Today, with hindsight, we can see that he had come to view his adventure on two levels: the literal account of the adventure and the moral truth of the human experience that the adventure had revealed. The factual account was printed in the New York Press article. A far more revealing and penetrating truth, however, was communicated in a short story he wrote about life on the dinghy, “The Open Boat.” With regard to the short story, Joseph Conrad wrote, “The deep and simple humanity of its presentation seems somehow to illustrate the essentials of life itself, like a symbolic tale.” H. G. Wells, meanwhile, believed it to be “beyond all question, the crown of all his work.” Considering the correspondent, Stephen Crane, had already written The Red Badge of Courage and The Black Riders, these words were not hollow.

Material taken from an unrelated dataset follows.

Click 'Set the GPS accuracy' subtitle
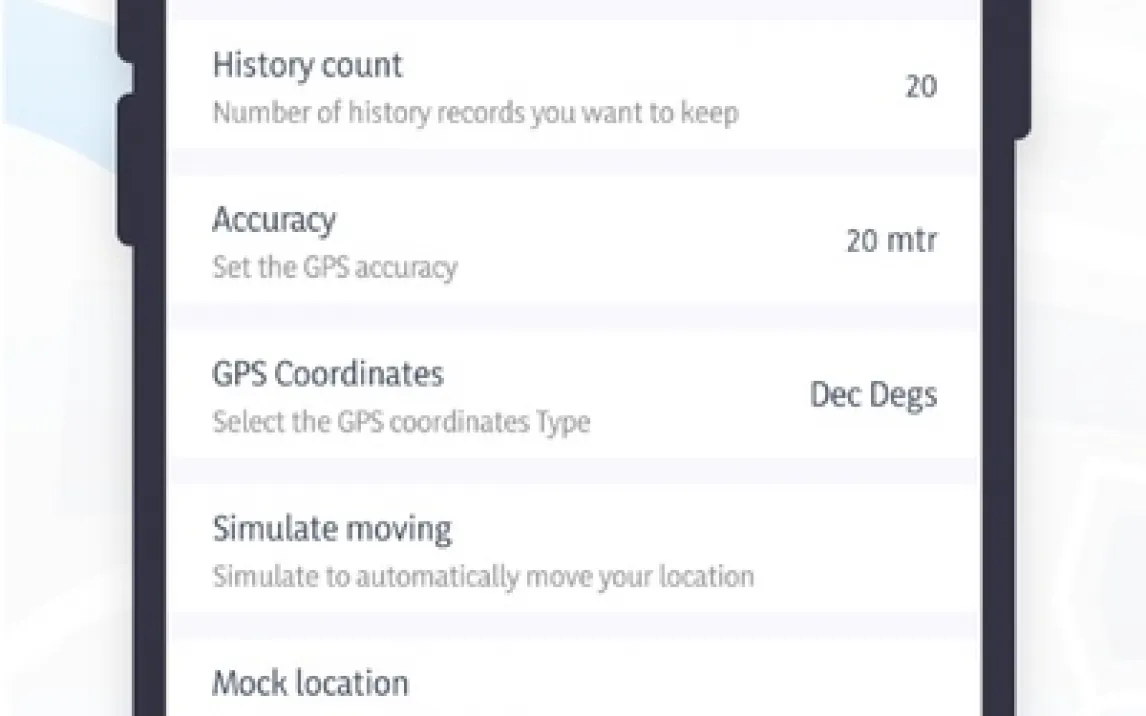coord(334,268)
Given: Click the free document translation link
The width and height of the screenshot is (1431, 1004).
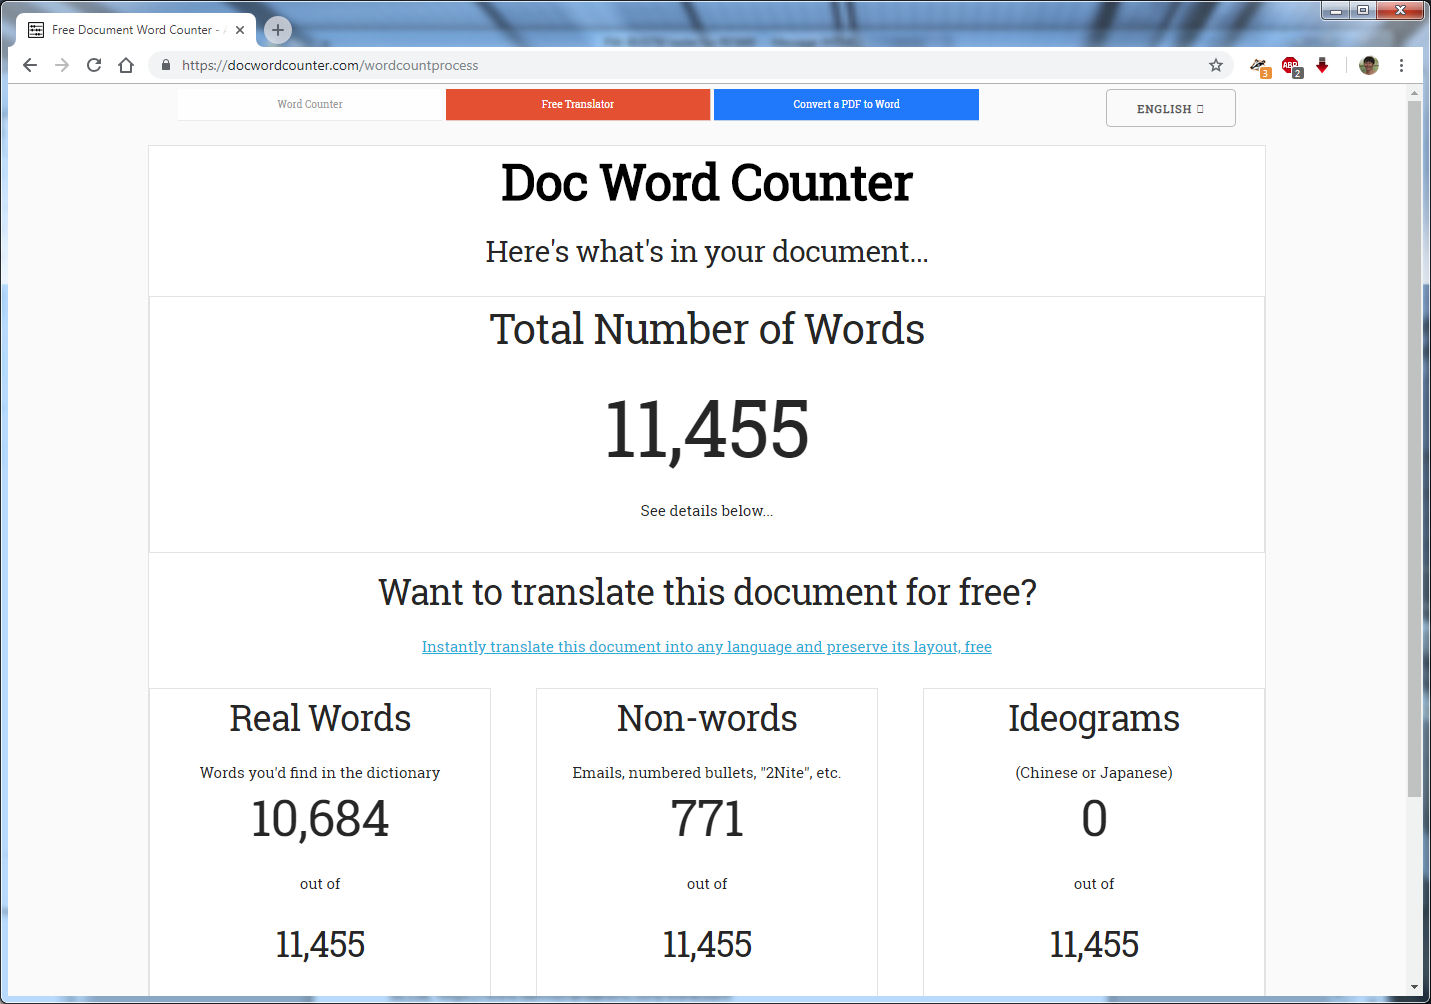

“The Open Boat,” on a surface level, conveys the literal truth of the fact and the physical, emotional, intellectual, and psychological response of the men under extreme pressure. A deeper examination of the story, however, reveals how humankind’s internal moral realities of justice and injustice have no resonance in nature’s external reality. After having struggled for so many hours to come in sight of land, only to be met with an impossible surf that could not be passed, the men initially asked, “If I am going to be drowned—if I am going to be drowned, why, in the name of the seven mad gods who rule the sea, was I allowed to come thus far and contemplate sand and trees?” At first, each believed, “This old ninny-woman, Fate, . . . cannot mean to drown me. She dare not drown me. She cannot drown me. Not after all this work.” Only later do the men come to realize that Fate is not malicious:

When it occurs to a man that nature does not regard him as important, and that she feels she would not maim the universe by disposing of him, he at first wishes to throw bricks at the temple, and he hates deeply the fact that there are no bricks and no temples.

One moral truth of human existence, Crane tells us, is that nature is utterly indifferent to our fate. Individual resilience, situational courage, and personal grit are all vital for overcoming adversity but these traits are by themselves never enough in the face of this reality. This is a truth Franklin Graham now seems to understand, telling a Christian radio audience less than a week after Hurricane Helene hit his town, “Sometimes when a storm like this comes people think that God is mad at us. That this is his judgement. No.” More so than his words, though, this understanding is evidenced by the very actions of his organization in the aftermath of natural disasters. He may want his organization, as he says, “to respond always in Jesus’ name,” and he may “want people to know that God loves them, that God cares for them,” and he may ask for prayers, but with regard to Hurricane Helene, which Graham has referred to as a “thousand year flood,” he also talks specifically about the actual work Samaritan’s Purse has done:

We’re helping people mud-out their homes. When the water comes into a home, and then goes down, sometimes people are left with five feet of mud inside. We’ve been taking chainsaws to cut the trees that have fallen on people’s houses. Also delivering a lot of water.  We’ve been using a helicopter to go to remote communities where the roads have been washed away, and there’s no way in or out. We’ve helped set up an emergency hospital. It’s going to take an army of volunteers and people to respond.

Appeals and prayers to an external agent, whether the seven mad gods who rule the sea, Fate, or God, are never enough without an actual human response when lives are at stake or when we as individuals or as a society face a crisis that requires immediate and urgent action. As so dramatically communicated by Crane more than a century ago and so harrowingly instilled in the present moment in the ongoing tragedy of Hurricane Helene, only through camaraderie, compassion, and collective action can humankind survive in this universe—this open boat.


Kurt Volkan is editor of Presser. He lives in North Carolina.